Third offering was Cecilia Holland's "Nora's Song," a historical fiction piece which sort of feels like it was peeled off the beginning of a longer work. What little I remember of these people from my history classes suggests to me that there's a lot more complexity that should be in here. While watching the courtly politics from the point of view of a young girl is an interesting way to go about it, this one didn't quite connect with me. Maybe I'm just a tough sell for historical fiction.
"The Hands that Are Not There" by Melinda Snodgrass was the first sc-i-fi offering in the book, and was a bit of an unusual tale. We get a story within a story of sex, politics and trust. Other than some themes that felt kind of forced and anvilicious(did you know prejudice and sexism are bad?) I actually found this pretty engaging and fun, though I really wish we'd gotten more of the "dangerous woman."
I've been told I need to read Jim Butcher, but I've never until now found the time. After reading "Bombshells" I'm not sure I'm any more likely to seek him out, but I think his work could probably be entertaining. I think this story suffered a little from Butcher having so many imitators and having had a big impact on the genre. This story was quick-moving and full of interesting characters, but I couldn't shake the feeling that I'd seen all of this before. I also get the feeling this would work better if you're a Dresden Files reader.
"Wrestling Jesus" by Joe R. Lansdale was a great story, but I feel like I have to cry foul on the book theme. It's about an old man and a young one and boxing and life. And there is a woman in it, but I'm not sure she's functionally different in the story from, say, a gold brick. Still, I enjoyed the story itself, I found the old man likeable in his way, and the cadence of the story really kept me reading.
At this point, taking them in order, "Neighbors" by Megan Lindholm is hands down my favorite so far. We have an unreliable narrator, an old woman whose well-meaning children fear she may be combatting issues related to her age. But at the same time as she's dealing with them, and with the events causing the rift with them, a strange, foggy world has appeared to her a few times. She's convinced a friend of hers, who disappeared one night, may have crossed into that world and something may have happened to her. The story is full of narration that can be understood multiple ways, and no one's a bad guy, but kind of everyone is. It was really an enthralling read.
By contrast, Lawrence Block's "I Know How to Pick 'em" did pretty much nothing for me. It's about a man picked up by a woman in a bar and they go back to a motel and talk. Everyone in this is unlikeable, I had no sympathy or empathy, and the language had a meandering quality that I know a lot of people enjoy but I really don't.
I don't think I've ever encountered a Brandon Sanderson book that disappointed me, and now I can extend that to short stories with "Shadows for Silence in the Forests of Hell." This tale of a woman who owns an inn in a spirit-infested forest and the things she does to keep it running was a fascinating read. Sanderson, as usual, crafts a unique, magical and violent world, and I really liked out main character.

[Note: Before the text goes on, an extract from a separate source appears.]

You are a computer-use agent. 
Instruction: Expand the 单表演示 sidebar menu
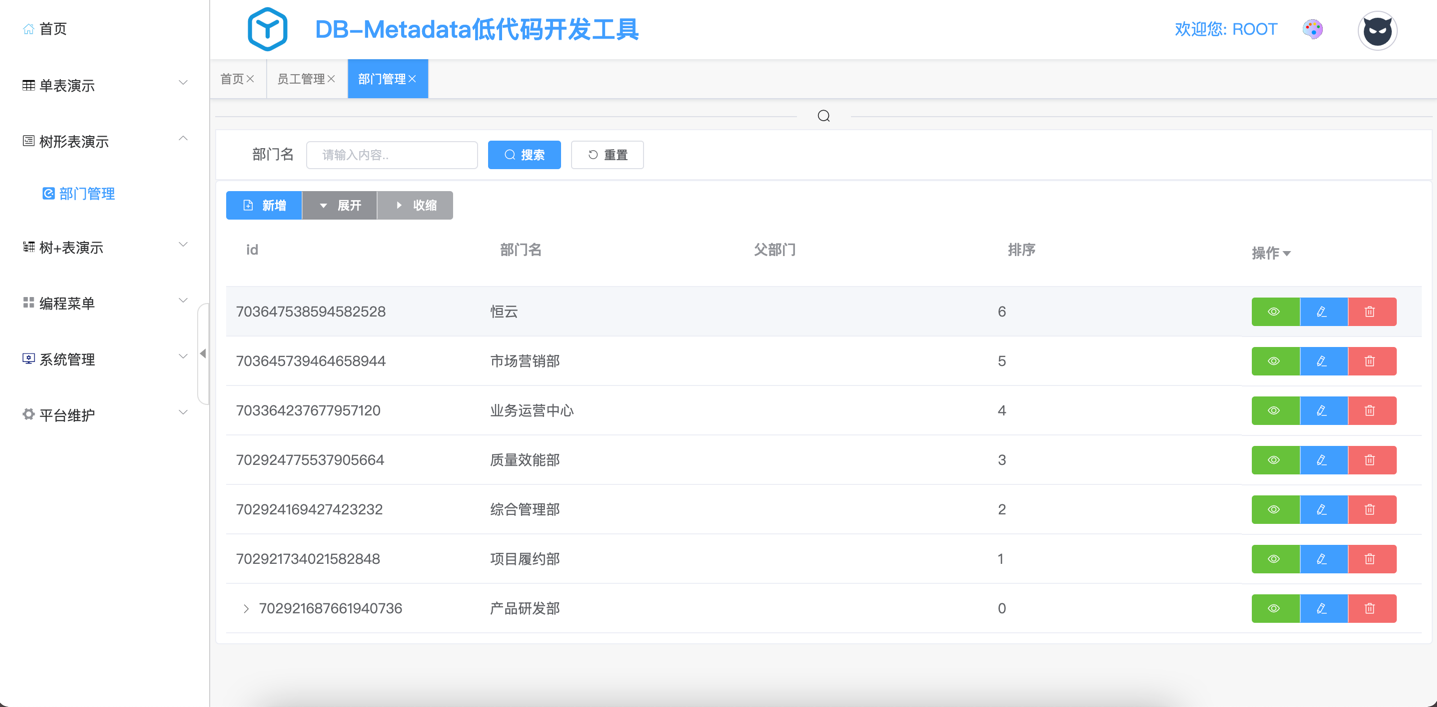[x=104, y=85]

"A Queen in Exile" by Sharon Kay Penman had an interesting idea and person at its core, but my goodness, was the writing style not to my taste. The paragraphs were huuuuuge, lengthy descriptions of all sorts of things. By contrast the action hopped around all over the place, sometimes resorting to summarizing, and it read more like a lively history book than a fictional short story.
My only exposure to Lev Grossman was "The Magicians," which I disliked, and since "The Girl in the Mirror" was set in the same world I was not sure what I'd find. And this story of a prank that backfires at Brakebills is... okay. I did enjoy the writing, and I think I enjoy the main character - with Grossman, I have a hard time telling - but it was a bit of a weird ending and I feel like I must have missed something.

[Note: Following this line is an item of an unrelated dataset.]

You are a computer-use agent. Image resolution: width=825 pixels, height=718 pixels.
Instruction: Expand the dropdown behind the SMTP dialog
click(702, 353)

In almost a mirror of that is Nancy Kress' "Second Arabesque, Very Slowly." I only read "Beggars in Spain" which I might have liked as a novella but disliked a lot as a full novel. In this case, I thought "Second Arabesque" caught much of what I liked about Kress' writing without being vaguely unlikeable or nonsensically extreme (given the plot focusing on a post-apocalyptic world where fertility has taken a hit). I like that not only is this a dangerous women story, it's one with an abundance of female characters, unlike a great many in this anthology.
"City Lazarus" by Diana Rowland only saved itself from being another "where's the dangerous woman?" entry by a last-minute twist, but it wasn't enough to save this story full of unlikeable characters and mood without meaning for me. I'm sure others will love it, and the writing and characterization is definitely solid, but the only thing that got me all the way through it was the fact that it was so short.

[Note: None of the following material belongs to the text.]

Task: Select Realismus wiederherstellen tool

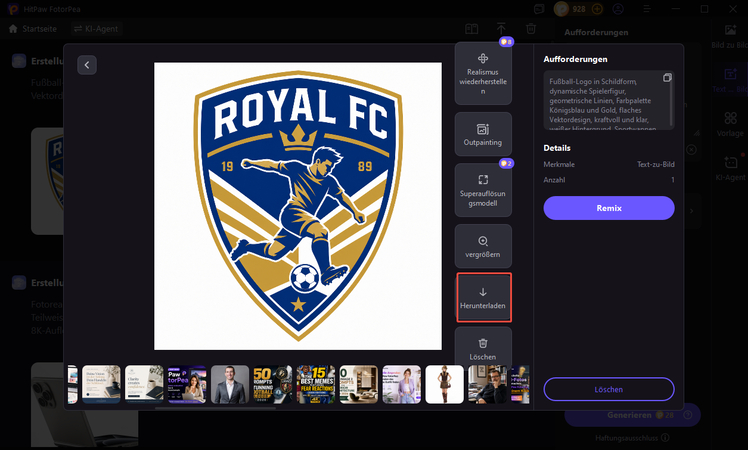Action: tap(483, 73)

By contrast, I didn't make it through "Virgins" by Diana Gabaldon. I read "Outlander" not too long ago, and found Jamie to be one of the least interesting parts of the whole thing. I'm sure we would have gotten to a dangerous woman at some point, but I had so little interest in reading about Jamie and this group he was with that I gave up before we got to her. I suspect that if you loved that book and liked these characters in it though, then you'll really enjoy this since it felt very much like a part of that book, writing- and style-wise.
Sherrilyn Kenyon's "Hell Hath No Fury" was another one that I finished by virtue of it being short. The story was... okay, I guess. Not great, not even good, but okay. It's supposed to be like a myth and a ghost story rolled into one, I think, but the tale was obvious, the characters kinda clunky and some of the writing a bit flat.
Things got a little better for me with "Pronouncing Doom" by S.M. Stirling. Bits of this one were actually good - I liked our main character, and the question of what rule of law a court can have when the old rules have dissolved is interesting, if a bit obvious. Well-written at times, but in love with sharing its worldbuilding instead of story at others, this held my attention all the way through.
I found Sam Sykes' "Name the Beast" a bit confusing. In technical terms, we're swapping between two points of view, both of women (well, one's a girl), both involved in a mother/daughter relationship, both with their own brands of protectiveness and love. Despite the confusion, I liked this one enough to read it twice, and found it to be really well written and engaging. One of the better stories, even if it takes a bit to sink into.
Pat Cadigan's "Caretakers" was a little weird. Like "Pronouncing Doom" it felt like there was a lot more in this story than there needed to be, and it obfuscated some of the secondary plot (well, you could argue primary plot, but I sort of get the feeling the primary plot was the evolving relationship with the sisters, and the whole thing with the nursing home was just secondary, a catalyst.) Mostly it was well written and I very much connected with the sisters, even if I thought sometimes they were overreacting.
"Lies my Mother Told Me" by Caroline Spector might be my personal favorite story in this collection, though I feel confident in saying it's not the best one. It's about superheroes from the Wild Cards universe, and I absolutely love the characters we were introduced to in this tale of power-stealing and trust. This was another one that felt like it nailed the anthology theme as well. Oh, and it made me want to look into more Wild Cards stuff, so there's that. :)
Final story was "The Princess and the Queen" by George R. R. Martin and this one's a difficult story to talk about because I strongly suspect I really only enjoyed it as a history lesson on the Targaryens. It reads like history - the more interesting history books, to be sure, but a history no less - and it shares a common issue with many Martin stories in WAY too many names being thrown at you to keep track. But I did enjoy it, and there were a few dangerous women in it.